Let it be hoped that the old man's hat is not seedy, nor his coat threadbare: it makes one's heart sore to see that. And let it be hoped that he is not alone. But you go home, I think, with a quieter and kindlier heart.

You live in a region, mental and material, that is very entirely out of the track of worldly ambition. You do not blame it in others: you have learnt to blame few things in others severely, except cruelty and falsehood: but you have outgrown it for yourself. You hear, now and then, of this and the other school or college friend becoming a great man. One is an Indian hero: one is attorney-general: one is a cabinet minister. You like to see their names in the newspapers. You remember how, in college competitions with them, you did not come off second-best. You are struck at finding that such a man, whom you recollect as a fearful dunce, is getting respectably on through life: you remember how at school you used to wonder whether the difference between the clever boy and the booby would be in after days the same great gulf that it was then. Your life

goes on very regularly, each week much like the last. And, on the whole, it is very happy. You saunter for a little in the open air after breakfast: you do so when the evergreens are beautiful with snow as well as when the warm sunshine makes the grass white with widelyopened daisies. Your children go with you wherever you go. You are growing subdued and sobered; but they are not and when one sits on your knee, and lays upon your shoulder a little head with golden ringlets, you do not mind very much though your own hair (what is left of it) is getting shot with grey. You sit down in your quiet study to your work: what thousands of pages you have written at that table! You cease your task at one o'clock: you read your Times: you get on horseback and canter up the parish to see your sick or you take the ribbons and tool into the county town. You feel the stir of even its quiet existence: you drop into the bookseller's: you grumble at the venerable age of the Reviews that come to you from the club. Generally, you cannot be bothered with calls upon your tattling acquaintances: you leave these to your wife. You drive home again, through the shady lanes, away into the green country: your man-servant in his sober livery tells you with pride, when you go to the stable-yard for a few minutes before dinner, that Mr. Snooks, the great judge of horse-flesh, had declared that afternoon in the inn-stable in town, that he had not seen a better-kept carriage and harness anywhere, and that your plump steed was a noble creature. It is well when a servant is proud of his belongings: he will be a happier man, and a more faithful and useful. When you next drive out you will see the silver blazing in the sun with increased brightness. And now you have the pleasant evening,

before you. You never fail to dress for dinner: living so quietly as you do, it is especially needful, if you would avoid an encroaching rudeness, to pay careful attention to the little refinements of life. And the great event of the day over, you have music, books, and children: you have the summer saunter in the twilight: you have the winter evening fireside: you take perhaps another turn at your sermon for an hour or two. The day has brought its work and its recreation: you can look back each evening upon something done: save when you give yourself a holiday which you feel has been fairly toiled for. And what a wonderful amount of work, such as it is, you may, by exertion regular but not excessive, turn off in the course of the ten months and a-half of the working year!
■ ■ ■
• EXERCISE TASK: In the passage on quiet country life, what did Mr. Snooks declare in the inn-stable in town?
■ ■ ■
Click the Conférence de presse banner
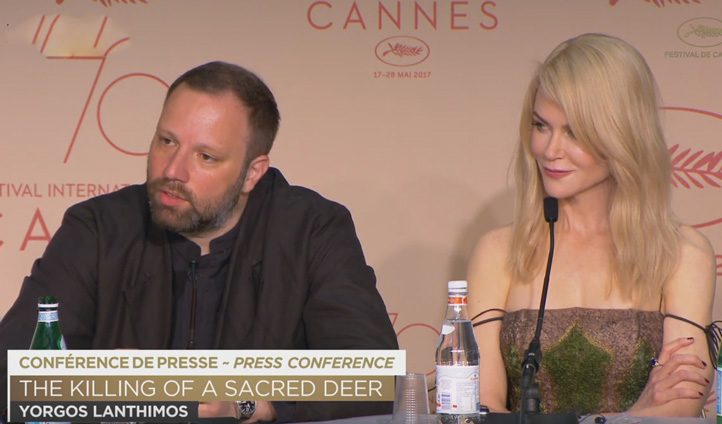Screen dimensions: 722x424 pyautogui.click(x=206, y=363)
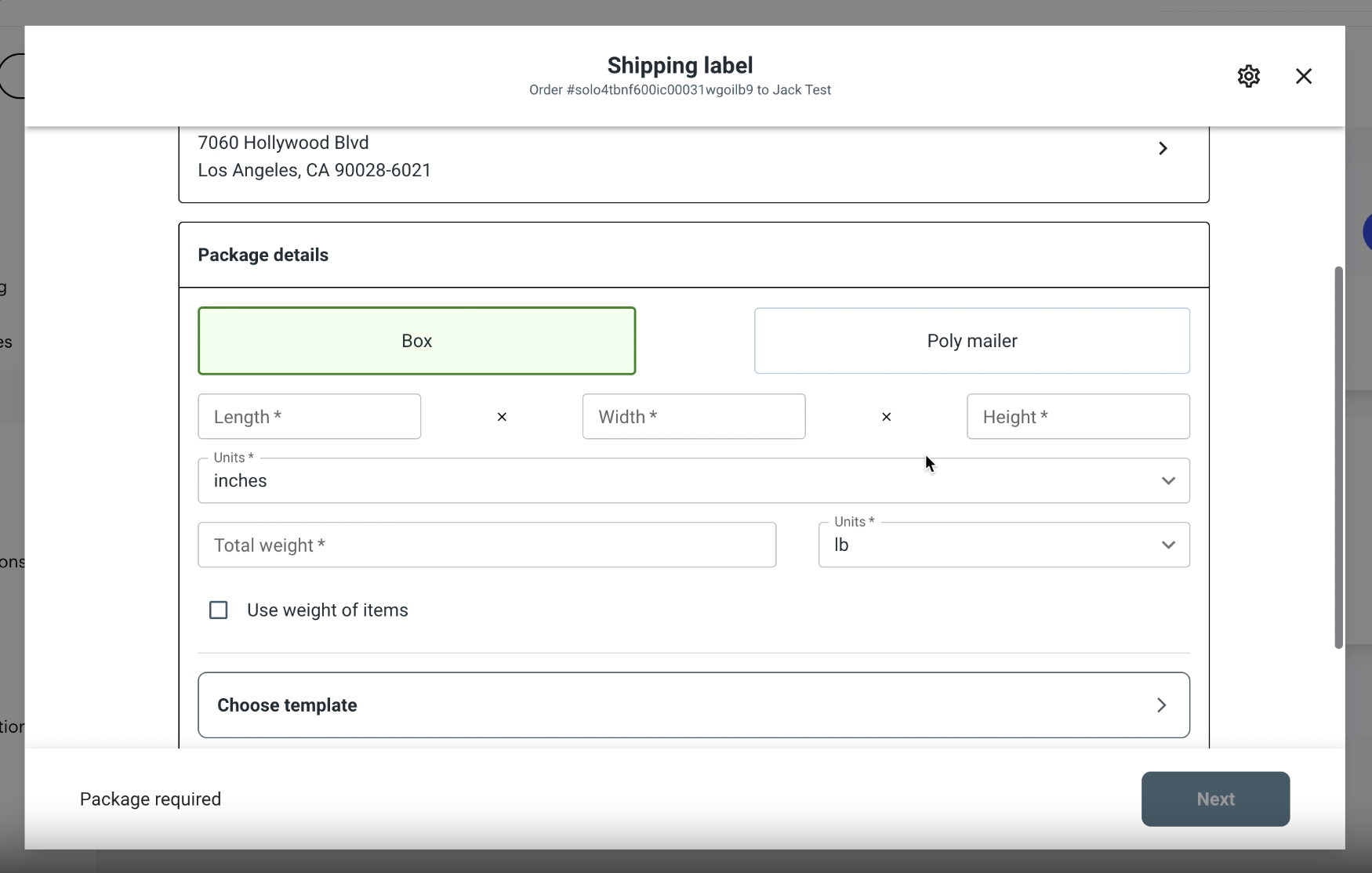Click the dimension units dropdown chevron
The height and width of the screenshot is (873, 1372).
tap(1168, 480)
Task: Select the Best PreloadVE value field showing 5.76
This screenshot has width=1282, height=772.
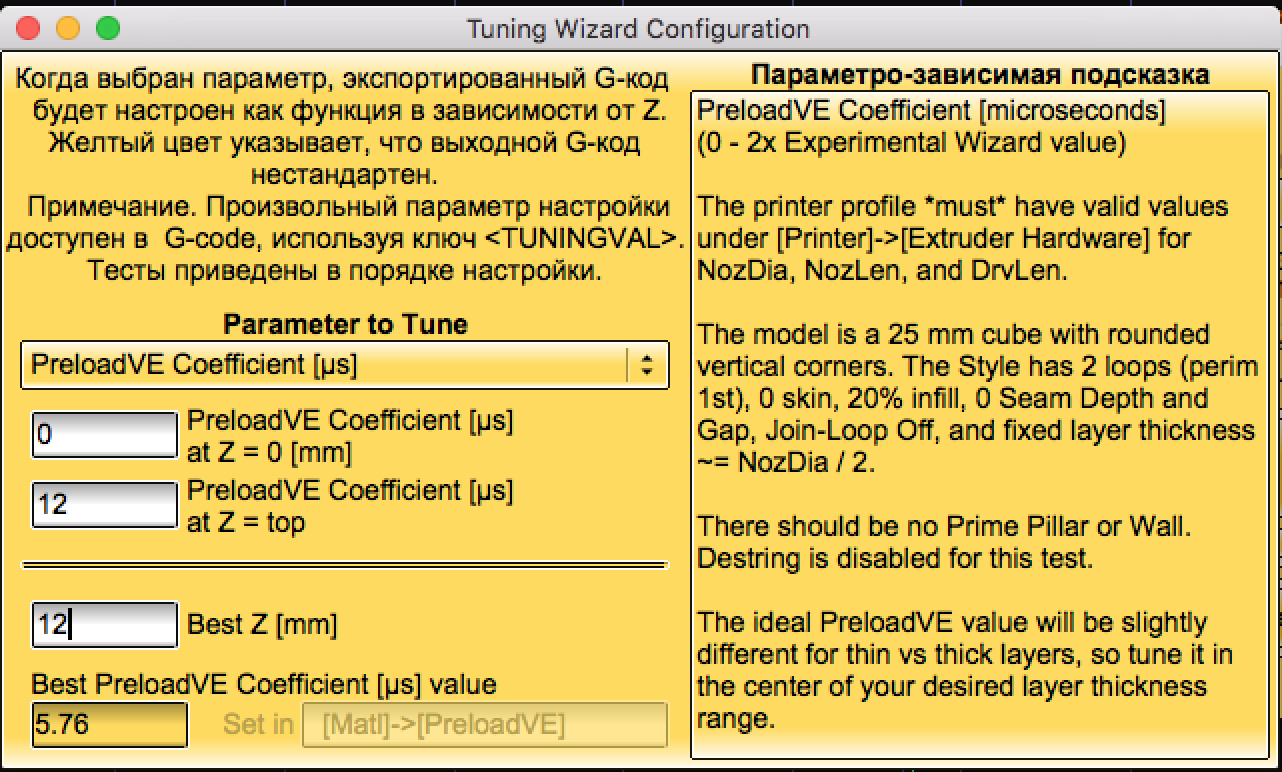Action: pyautogui.click(x=109, y=725)
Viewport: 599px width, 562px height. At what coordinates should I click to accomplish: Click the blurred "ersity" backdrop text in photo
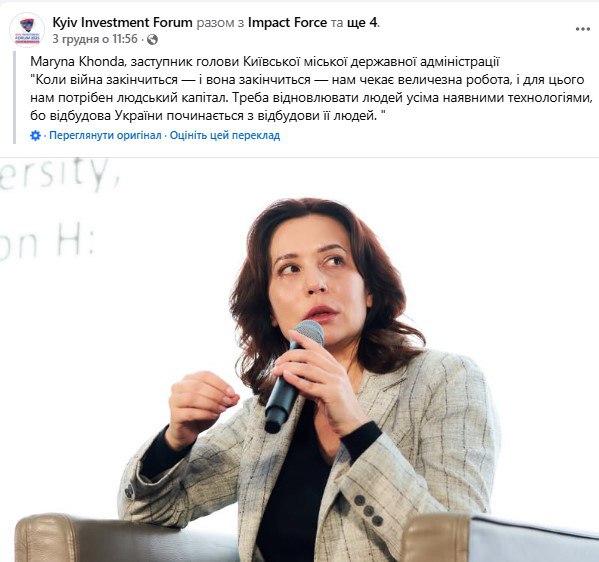59,173
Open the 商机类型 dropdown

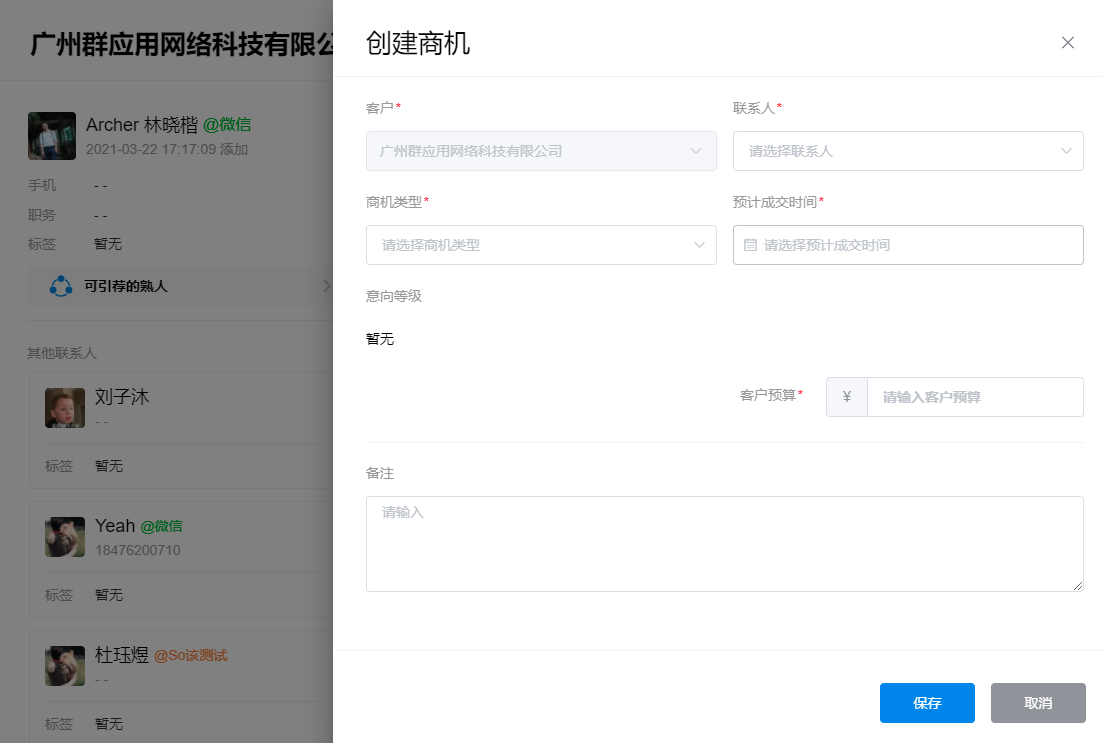pyautogui.click(x=541, y=245)
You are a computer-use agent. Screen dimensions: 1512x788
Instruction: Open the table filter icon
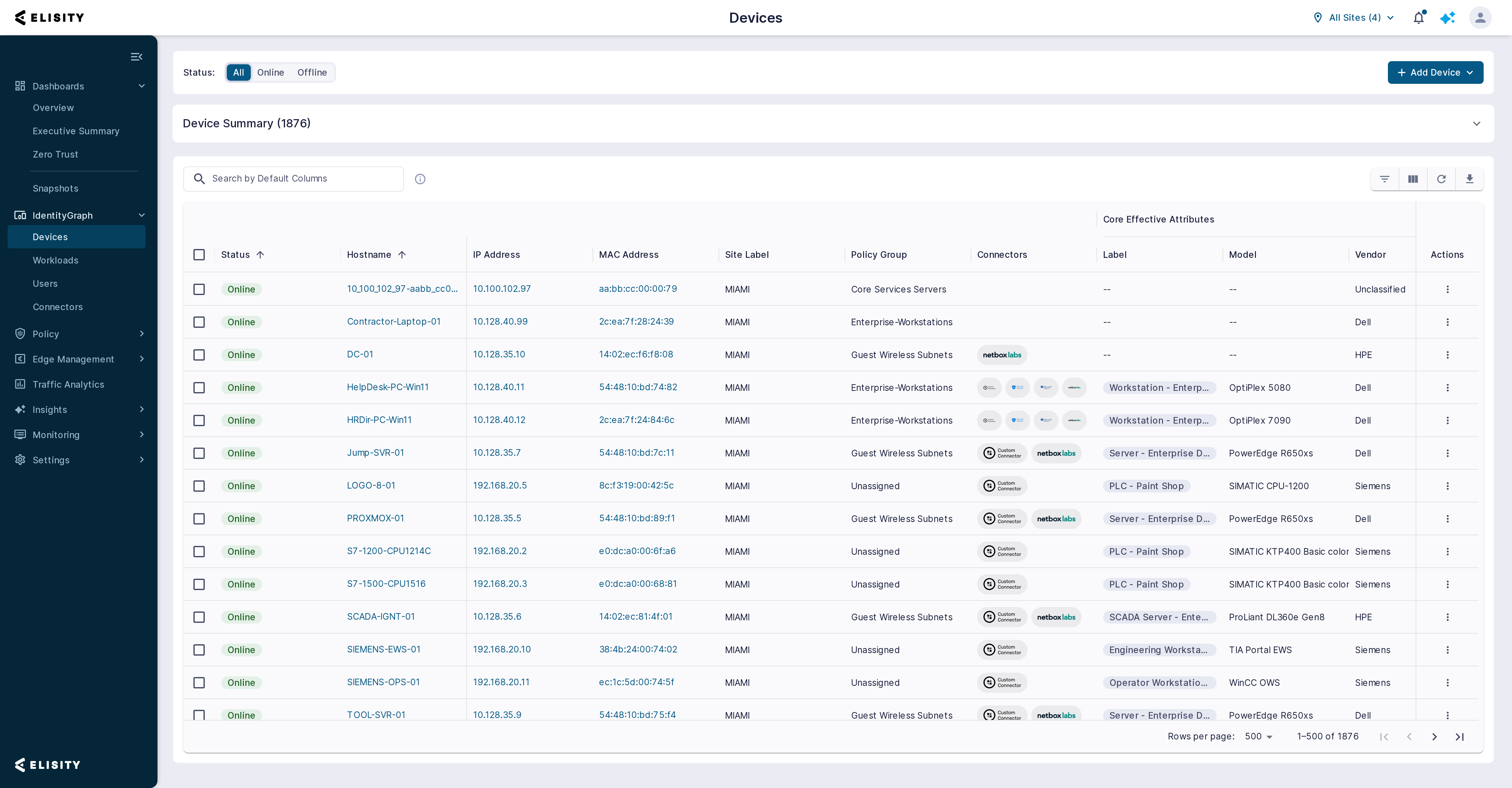tap(1384, 179)
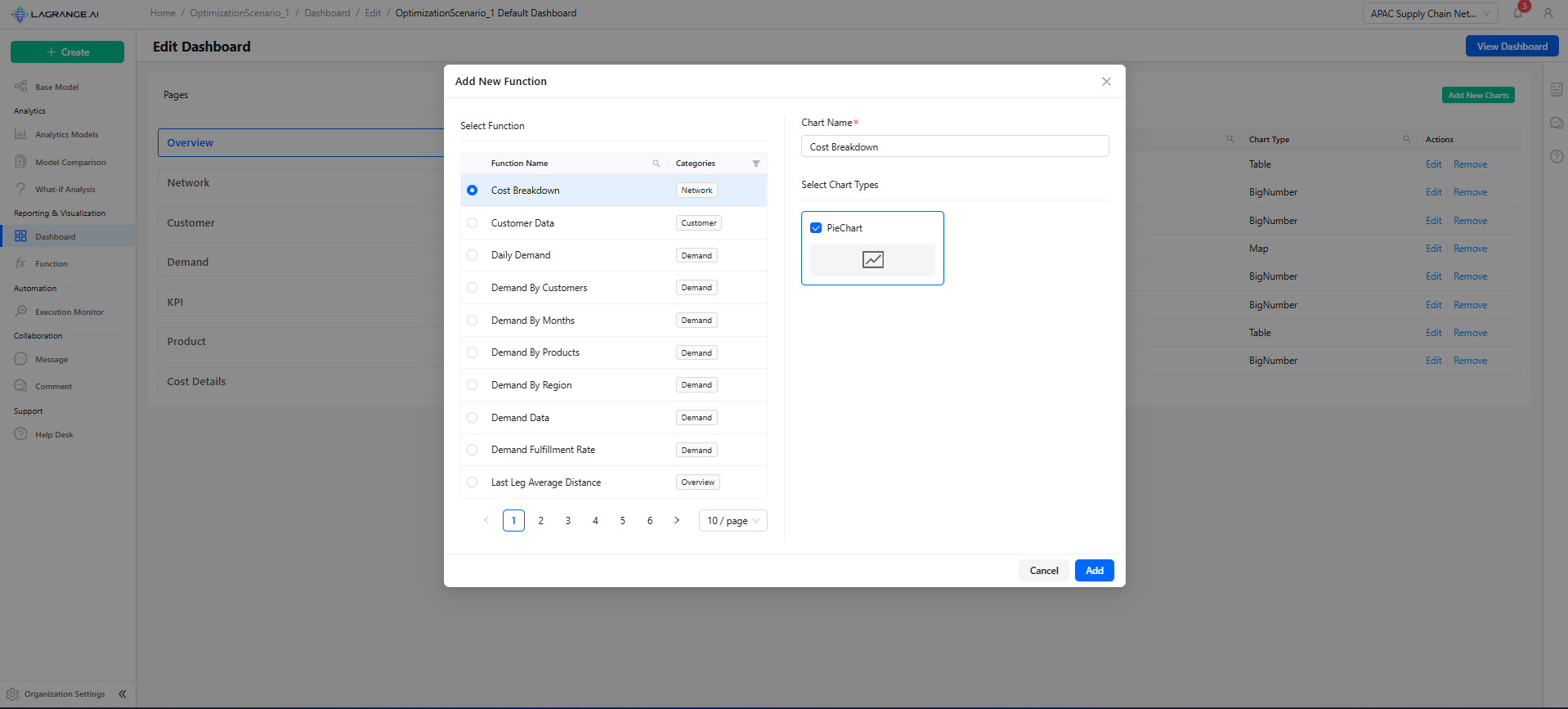The image size is (1568, 709).
Task: Collapse the sidebar with double-chevron icon
Action: (123, 694)
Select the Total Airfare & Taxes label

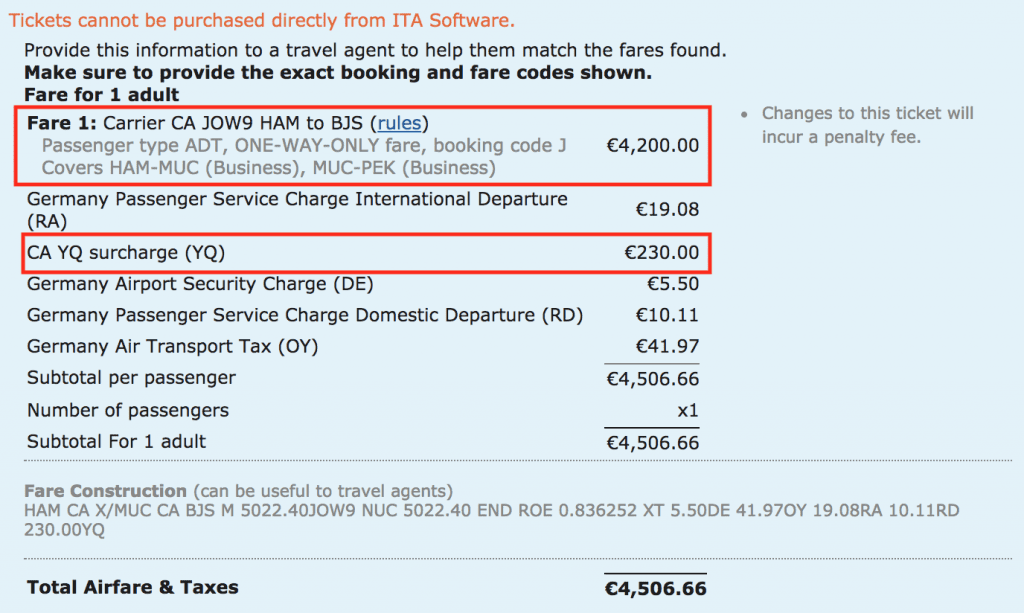[133, 587]
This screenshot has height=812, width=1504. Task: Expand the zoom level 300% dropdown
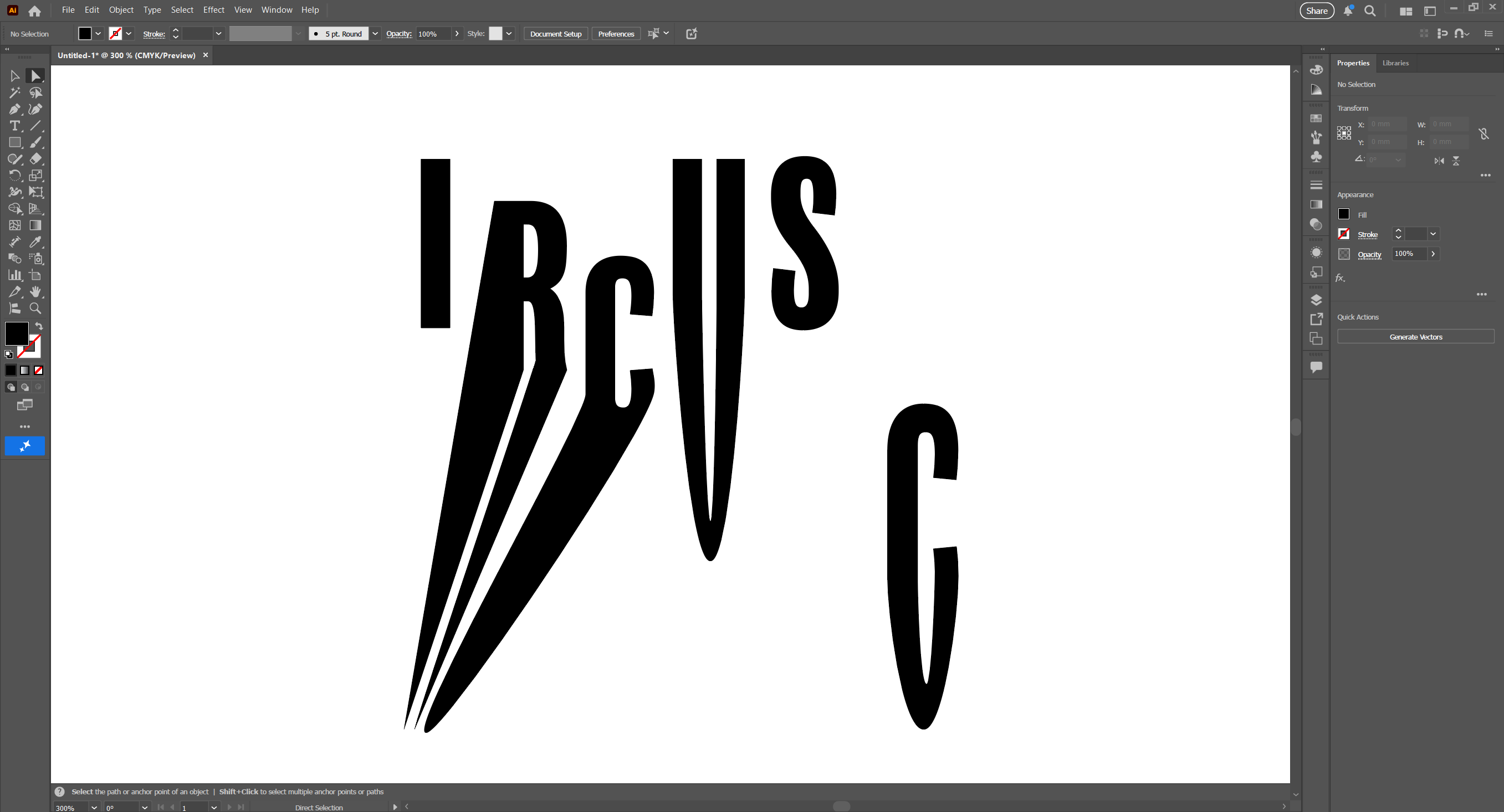94,808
■ ■ ■
• RESPONSE TO THE TASK: He declared that he had not seen a better-kept carriage and harness anywhere, and that your plump steed was a noble creature.